The package 'inte.sm' and/or 'd.sm' should be included before
symbolic integration so that it become more powerful on integration. It
is recommended that to expand the integrand by the function expand()
and/or by setting the switch expand=on before symbolic integration.
If symbolic integration fails, the user can define the simple
integral or derivative, then evaluates the integration again (see
7.13 Learning from User).
If the user wants numerical integration by ninte(), the
package 'NInte.sm' should be included before doing numerical
integration (see 8.5 Numeric Integration Package).

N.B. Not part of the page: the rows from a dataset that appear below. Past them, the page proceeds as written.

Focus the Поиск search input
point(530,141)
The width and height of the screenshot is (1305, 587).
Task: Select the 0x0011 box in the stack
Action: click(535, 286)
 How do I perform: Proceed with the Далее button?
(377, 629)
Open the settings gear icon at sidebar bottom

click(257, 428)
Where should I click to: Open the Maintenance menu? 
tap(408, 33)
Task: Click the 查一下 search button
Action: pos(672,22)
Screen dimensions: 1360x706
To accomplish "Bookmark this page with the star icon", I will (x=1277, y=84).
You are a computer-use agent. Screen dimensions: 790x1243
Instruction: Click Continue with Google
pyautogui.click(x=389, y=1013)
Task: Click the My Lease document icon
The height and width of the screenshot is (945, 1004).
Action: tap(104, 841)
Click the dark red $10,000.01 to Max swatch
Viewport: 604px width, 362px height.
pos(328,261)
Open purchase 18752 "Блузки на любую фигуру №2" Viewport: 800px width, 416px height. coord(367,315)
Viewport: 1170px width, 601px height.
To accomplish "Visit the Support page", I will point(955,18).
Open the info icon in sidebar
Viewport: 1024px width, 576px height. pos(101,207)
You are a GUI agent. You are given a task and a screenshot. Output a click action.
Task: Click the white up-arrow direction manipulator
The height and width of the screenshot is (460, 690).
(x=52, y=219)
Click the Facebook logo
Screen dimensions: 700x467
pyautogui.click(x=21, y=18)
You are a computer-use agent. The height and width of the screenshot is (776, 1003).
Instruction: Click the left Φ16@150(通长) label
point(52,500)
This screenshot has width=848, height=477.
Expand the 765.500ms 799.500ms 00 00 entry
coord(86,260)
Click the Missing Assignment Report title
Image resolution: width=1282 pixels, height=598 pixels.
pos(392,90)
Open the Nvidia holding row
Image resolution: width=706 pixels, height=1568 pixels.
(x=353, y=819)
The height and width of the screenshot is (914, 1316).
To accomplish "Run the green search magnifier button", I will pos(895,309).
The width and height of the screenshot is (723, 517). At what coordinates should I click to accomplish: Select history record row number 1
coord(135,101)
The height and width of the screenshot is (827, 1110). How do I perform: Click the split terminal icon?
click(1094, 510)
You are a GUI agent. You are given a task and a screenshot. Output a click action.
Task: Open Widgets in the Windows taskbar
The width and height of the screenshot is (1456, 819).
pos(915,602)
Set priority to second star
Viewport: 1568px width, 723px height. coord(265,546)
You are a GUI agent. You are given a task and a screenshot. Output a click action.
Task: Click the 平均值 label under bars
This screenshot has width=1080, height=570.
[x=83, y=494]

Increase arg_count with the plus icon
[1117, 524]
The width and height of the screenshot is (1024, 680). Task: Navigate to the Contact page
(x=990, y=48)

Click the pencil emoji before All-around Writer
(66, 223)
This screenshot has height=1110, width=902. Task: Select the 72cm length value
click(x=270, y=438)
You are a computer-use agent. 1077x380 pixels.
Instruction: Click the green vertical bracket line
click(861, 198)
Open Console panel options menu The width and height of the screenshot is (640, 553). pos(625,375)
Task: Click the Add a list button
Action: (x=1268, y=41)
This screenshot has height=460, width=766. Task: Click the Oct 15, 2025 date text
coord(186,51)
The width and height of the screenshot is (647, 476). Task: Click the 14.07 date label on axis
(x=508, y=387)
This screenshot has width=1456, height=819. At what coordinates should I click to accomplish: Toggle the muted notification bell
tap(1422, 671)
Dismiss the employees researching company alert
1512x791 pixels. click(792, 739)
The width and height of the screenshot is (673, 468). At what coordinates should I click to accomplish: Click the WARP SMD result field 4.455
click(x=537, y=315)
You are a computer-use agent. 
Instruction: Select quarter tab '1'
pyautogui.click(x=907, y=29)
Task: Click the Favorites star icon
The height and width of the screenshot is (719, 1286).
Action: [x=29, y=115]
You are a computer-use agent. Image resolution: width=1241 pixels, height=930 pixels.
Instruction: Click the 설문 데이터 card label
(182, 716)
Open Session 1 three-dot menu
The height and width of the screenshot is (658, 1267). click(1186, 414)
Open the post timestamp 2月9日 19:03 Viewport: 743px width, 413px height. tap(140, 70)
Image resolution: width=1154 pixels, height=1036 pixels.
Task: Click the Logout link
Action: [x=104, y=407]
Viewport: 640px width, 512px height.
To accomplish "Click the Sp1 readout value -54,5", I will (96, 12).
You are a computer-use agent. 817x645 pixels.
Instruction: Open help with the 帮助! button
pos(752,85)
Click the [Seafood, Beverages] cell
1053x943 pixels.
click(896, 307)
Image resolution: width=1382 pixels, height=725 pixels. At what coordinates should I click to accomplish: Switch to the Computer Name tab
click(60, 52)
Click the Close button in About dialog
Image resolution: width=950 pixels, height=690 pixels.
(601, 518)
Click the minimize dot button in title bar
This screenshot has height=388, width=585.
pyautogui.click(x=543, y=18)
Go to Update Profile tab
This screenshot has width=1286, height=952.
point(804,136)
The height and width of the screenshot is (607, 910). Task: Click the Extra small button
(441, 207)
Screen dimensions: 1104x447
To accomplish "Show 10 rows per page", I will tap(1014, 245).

7.6.1 Indefinite Integration
SymbMath finds indefinite integrals by functions
inte(expr, x)
Note that the arbitrary constant is not represented.
Example 7.6.1. Find indefinite integrals.
Input:
inte(sinh(x)*e^sinh(x)*cosh(x), x)
inte(sinh(x)^2*cosh(x), x)
inte(x^1.5*exp(x), x)
end
Output:
-e^sinh(x) + sinh(x)*e^sinh(x)
(1/3)*sinh(x)^3
ei(1.5, x)
Example 7.6.2. Find indefinite double integrals.
Input:
inte(inte(x*y, x), y)
end
Output:
(1/4)*x^2*y^2
Example 7.6.3. Find the line integral.
Input:
x=2*t
y=3*t
z=5*t
u=x+y
v=x-y
w=x+y+z
inte((u*d(u,t)+v*d(v,t)+w*d(w,t), t)
end
Output:
63*t^2
Example 7.6.4. Find the integral of sin(x)/x by the mean of
the 'inte.sm' package.
Input:
include('inte.sm')
inte(sin(x)/x, x)
end
Output:
done
si(x)
Defining an integral is similar to defining a rule.
Example 7.6.5
Input:
inte(sin(x_)/x_, x_) := si(x)
inte(sin(t)/t, t)
end
Output:
inte(sin(x_)/x_, x_) := si(x)
si(t)
7.6.2 Definite Integration
SymbMath finds definite integrals by functions
inte(expr, x, xmin, xmax)
Example 7.6.6. Find the definite integral of y=exp(1-x) with
respect to x taken from x=0 to x=infinity.
Input:
inte(exp(1-x), x from 0 to inf)
end
Output:
e
Example 7.6.7. Discontinuous integration of 1/x^2 and 1/x^3
with discontinuity at x=0.
Input:
inte(1/x^2, x from -1 to 2)
inte(1/x^3, x from -1 to 1)
end
Output:
inf
0